▶ What the exercise asks: Could you copy the data that follows exactly as written, but drop the pictures?

Saved entries
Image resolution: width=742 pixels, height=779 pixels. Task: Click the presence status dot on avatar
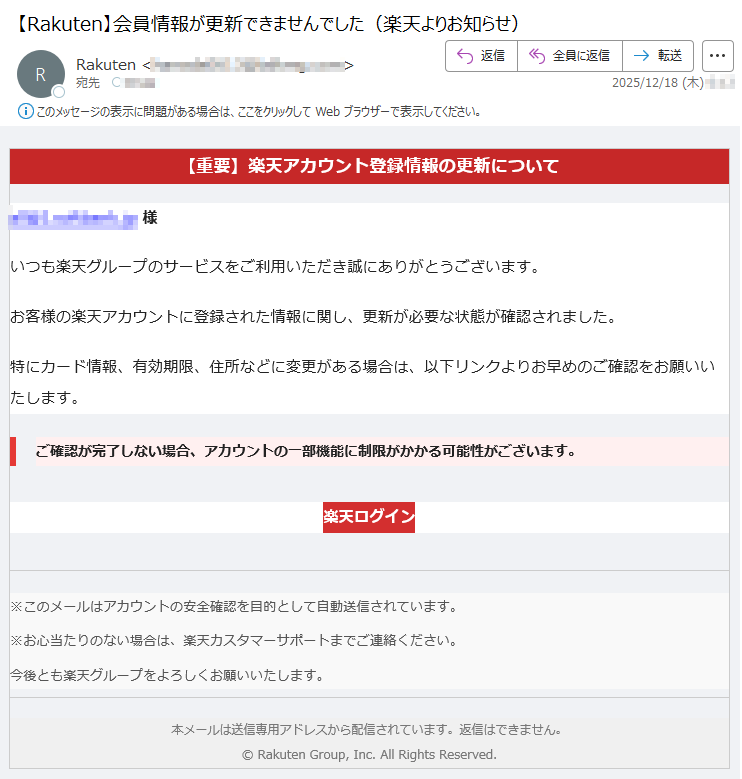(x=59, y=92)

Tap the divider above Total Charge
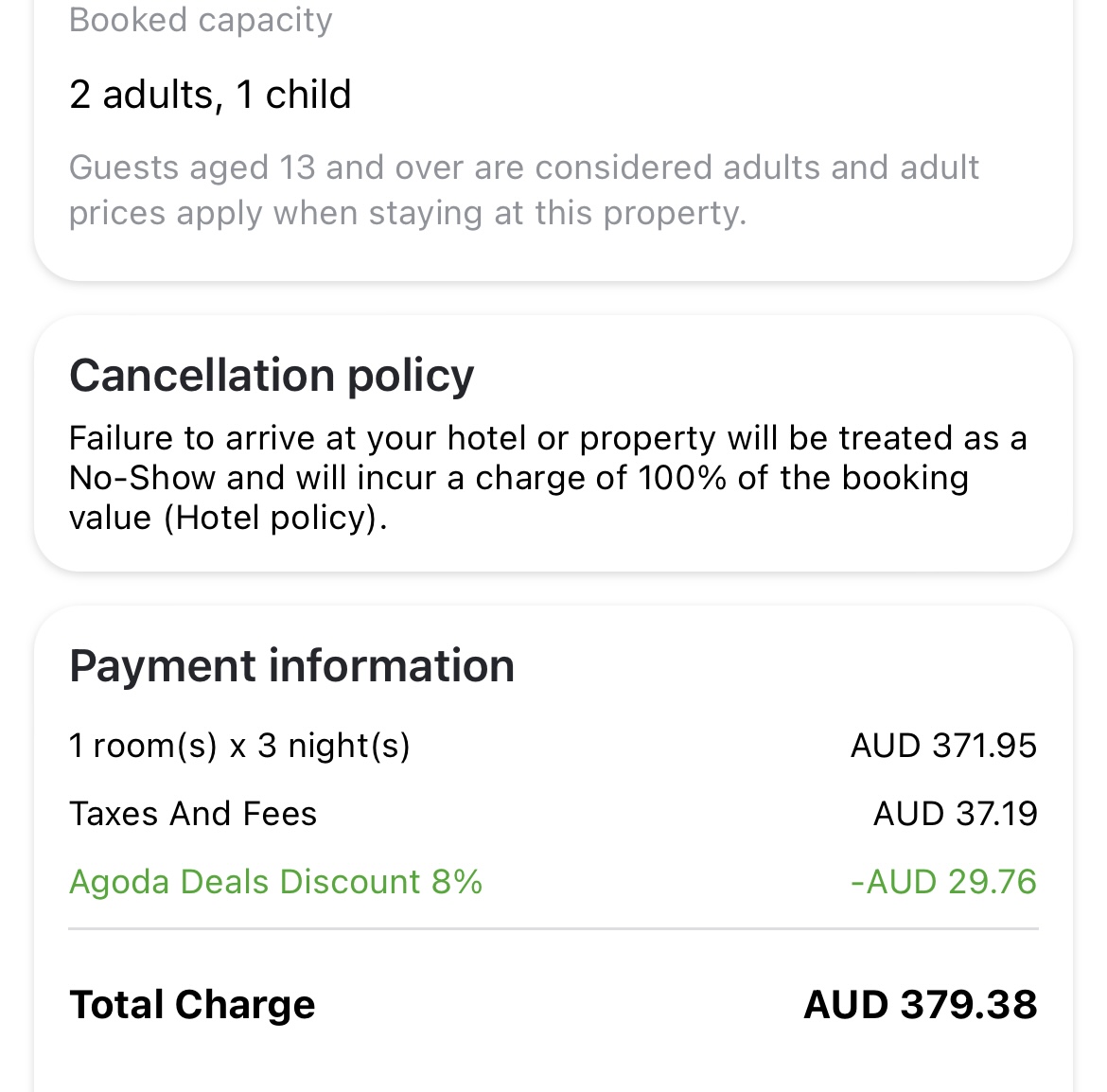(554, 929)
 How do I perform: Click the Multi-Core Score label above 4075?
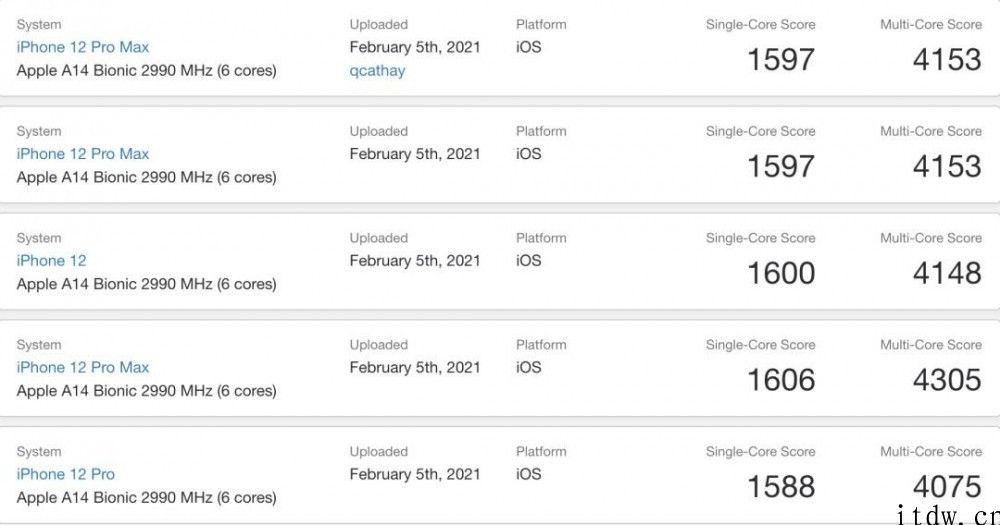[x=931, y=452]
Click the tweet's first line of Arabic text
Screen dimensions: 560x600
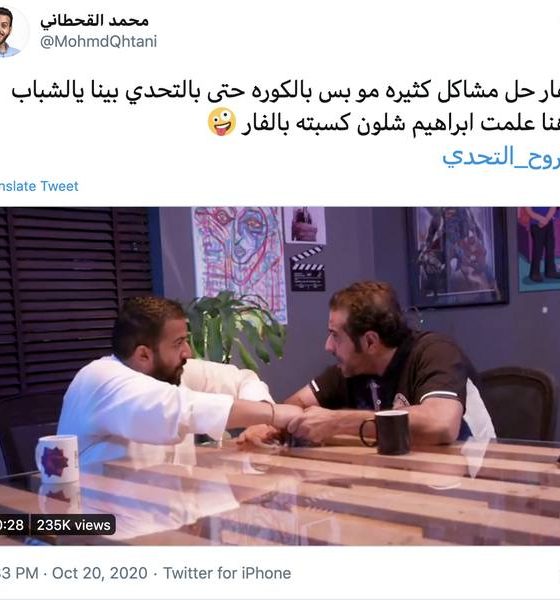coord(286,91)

▶ Exercise response:
Image resolution: width=742 pixels, height=779 pixels. Task: Click the presence status dot on avatar
(x=59, y=92)

Tap the divider above Total Charge
(554, 929)
 How do I perform: Click the Multi-Core Score label above 4075?
[x=931, y=452]
Click the tweet's first line of Arabic text
Screen dimensions: 560x600
coord(286,91)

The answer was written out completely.